For two glorious weeks, though, Charo, Gopher, Doc, Julie, Isaac, Vicki and Captain Stubing invade the ArtLoft Theatre for The Love Boat: Live on Stage! The annual parody production from the Magic Smoking Monkey Theatre, Love Boat uses cropped versions of the original teleplays to remind us just how unintentionally funny the show could be.
"It was just such an obvious choice," explains Northcott. "The idea behind the Monkey shows is [to choose] something that is so bad that it's unintentionally funny, and what really works well are shows that have not aged well. The Love Boat, despite the best efforts of Aaron Spelling, just hasn't held up well over time. There's the leering, the bad innuendoes and double-entendres, the pathetic acting, the guest stars who you're not really sure why they were stars to begin with because you never saw them anywhere except The Love Boat. It's just an agony to sit through the episodes."
The Monkey treatment of the show begins with a karaoke-style version of that famous theme song featuring a Jack Jones imitator.

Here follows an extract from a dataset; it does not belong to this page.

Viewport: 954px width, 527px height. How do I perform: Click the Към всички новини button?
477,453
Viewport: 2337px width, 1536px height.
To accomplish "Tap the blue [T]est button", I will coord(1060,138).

An Afro-wigged Isaac polishes martini glasses, Doc makes sleazy suggestions to the bikini-clad passengers and Captain Stubing gives orders in "bald wig, white Bermuda shorts and knee socks," reports Northcott.
The thrilling subplots include the aforementioned antics of Charo, Doc being forced into a sword duel with a "hotheaded Spaniard" over a woman and Gopher finding an unattended pile of cash. And yes, says Northcott, the evening would not be complete without references to the real-life drug problem that forced the actress portraying Julie to leave the show and be replaced by "Julie II."

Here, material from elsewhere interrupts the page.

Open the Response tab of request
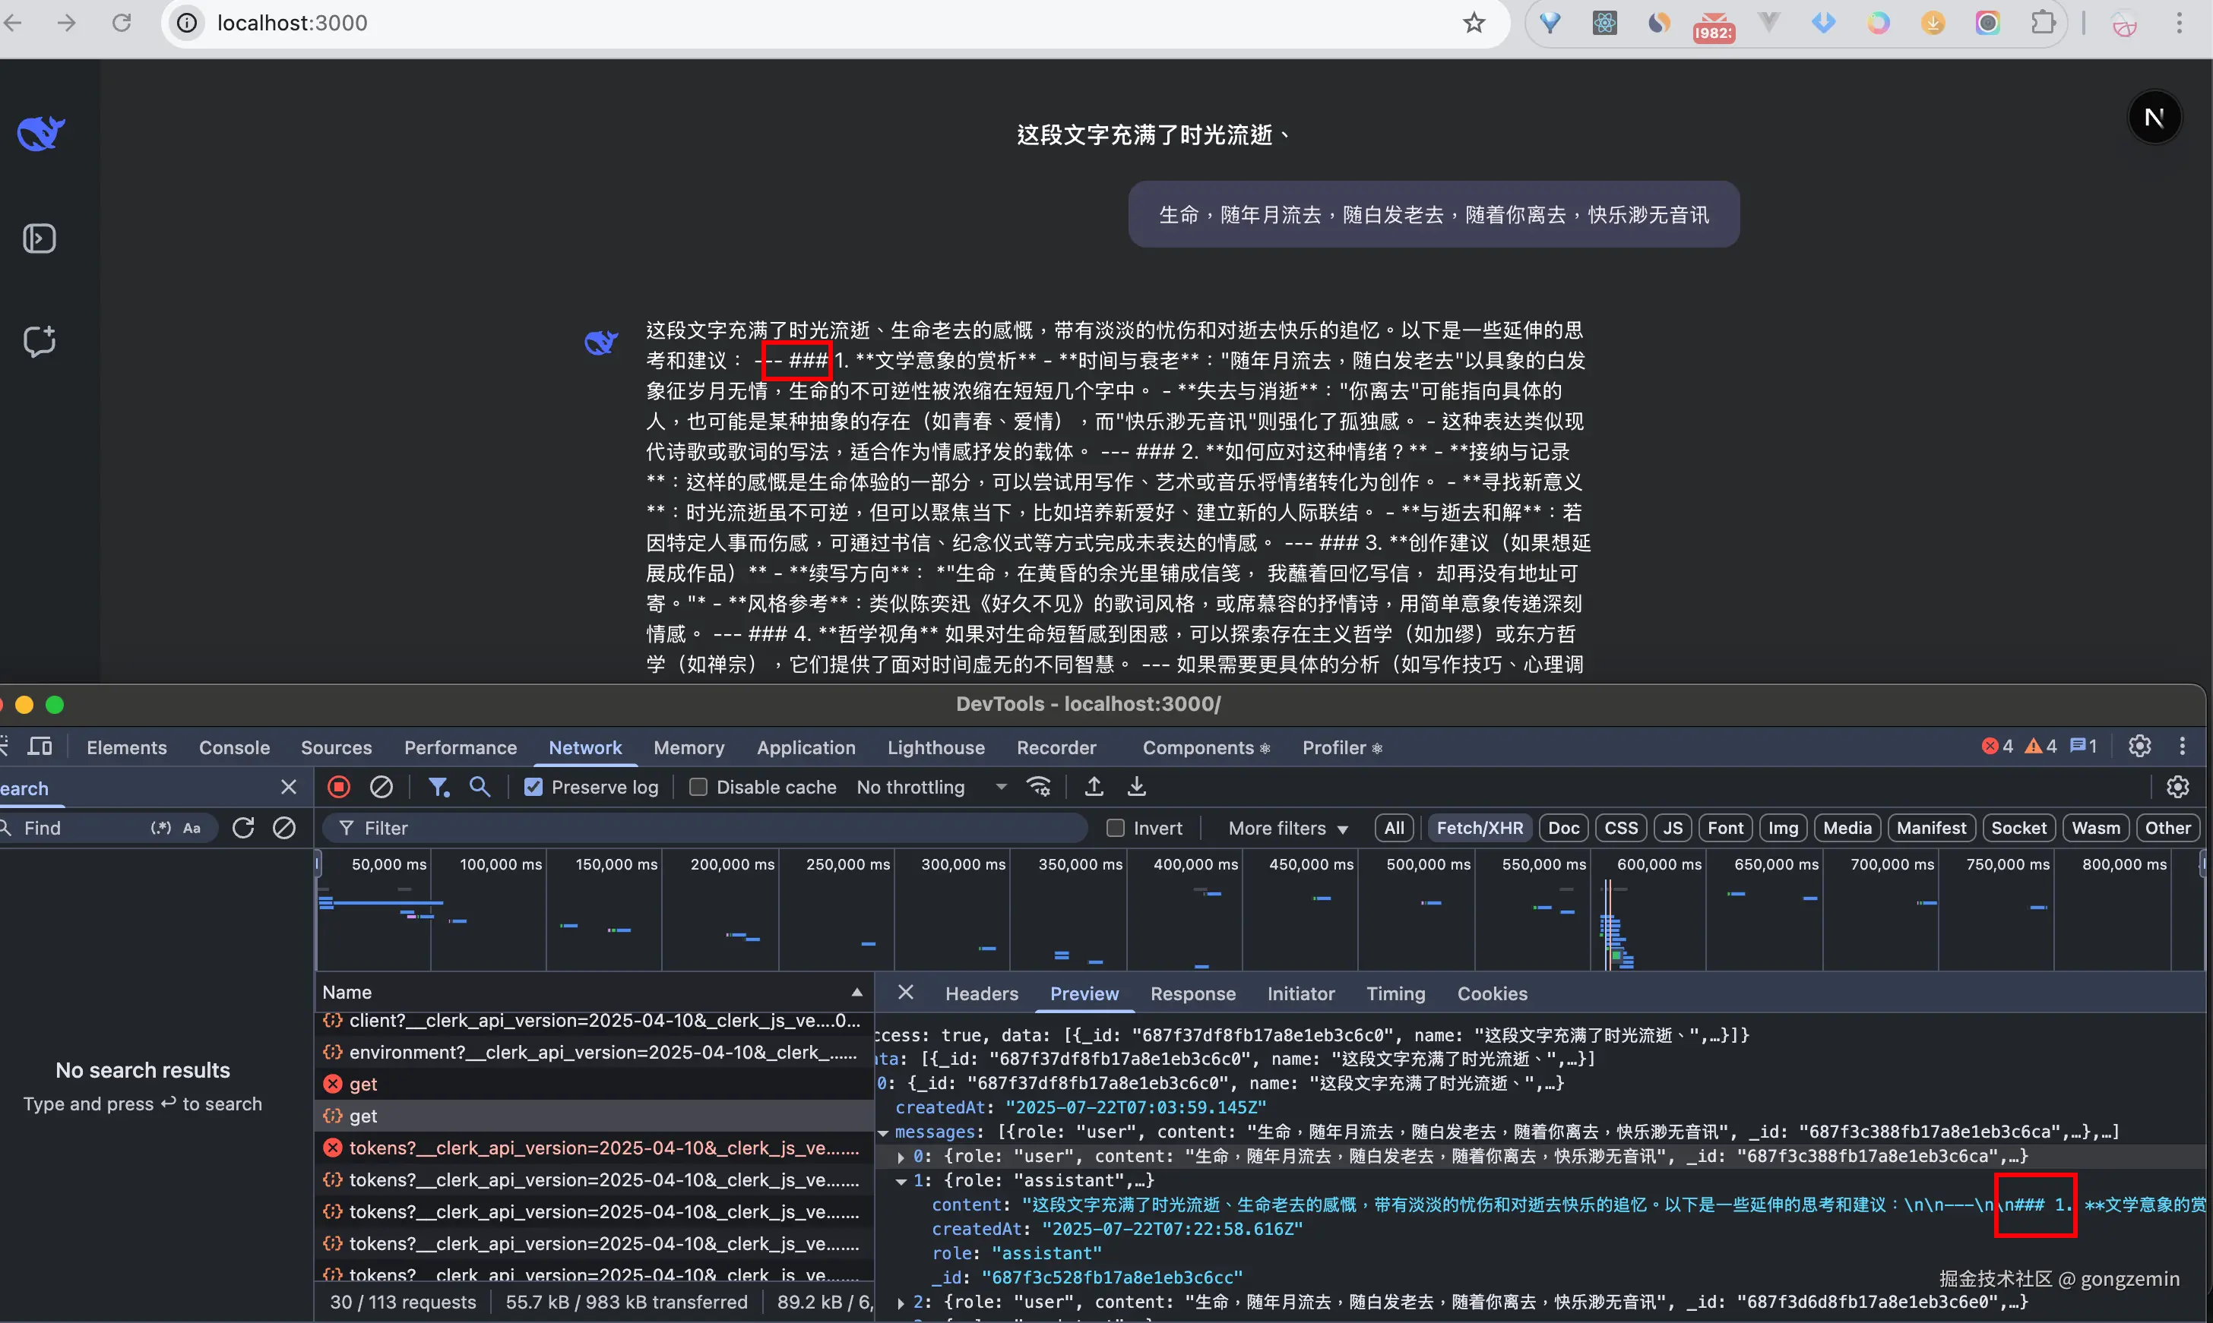This screenshot has height=1323, width=2213. (1192, 994)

When the troupe tackled Planet of the Apes two years ago, they honored Charlton Heston by selling Soylent Green cookies in the lobby. What will they be selling during the intermission for Love Boat? "Cocaine," deadpans the director.
MSMT will begin each show with onstage commercials for contemporaneous TV shows Charlie's Angels and Fantasy Island. Actors will spoof these other Spelling products by once again using original dialogue from the shows to make fun of their unintentional ridiculousness. The sendup of Charlie's Angels uses an episode actually called "Angels in Chains," which is all about the cheesecake. "Oh, they're in a women's prison," explains Northcott, wondering how the gals always managed to find themselves in predicaments aimed at an audience of cads. "Oh, they're undercover as professional cheerleaders. Oh, they're undercover as high-fashion models. Oh, they're undercover as prostitutes. They never seemed to be undercover, as, you know, cafeteria workers."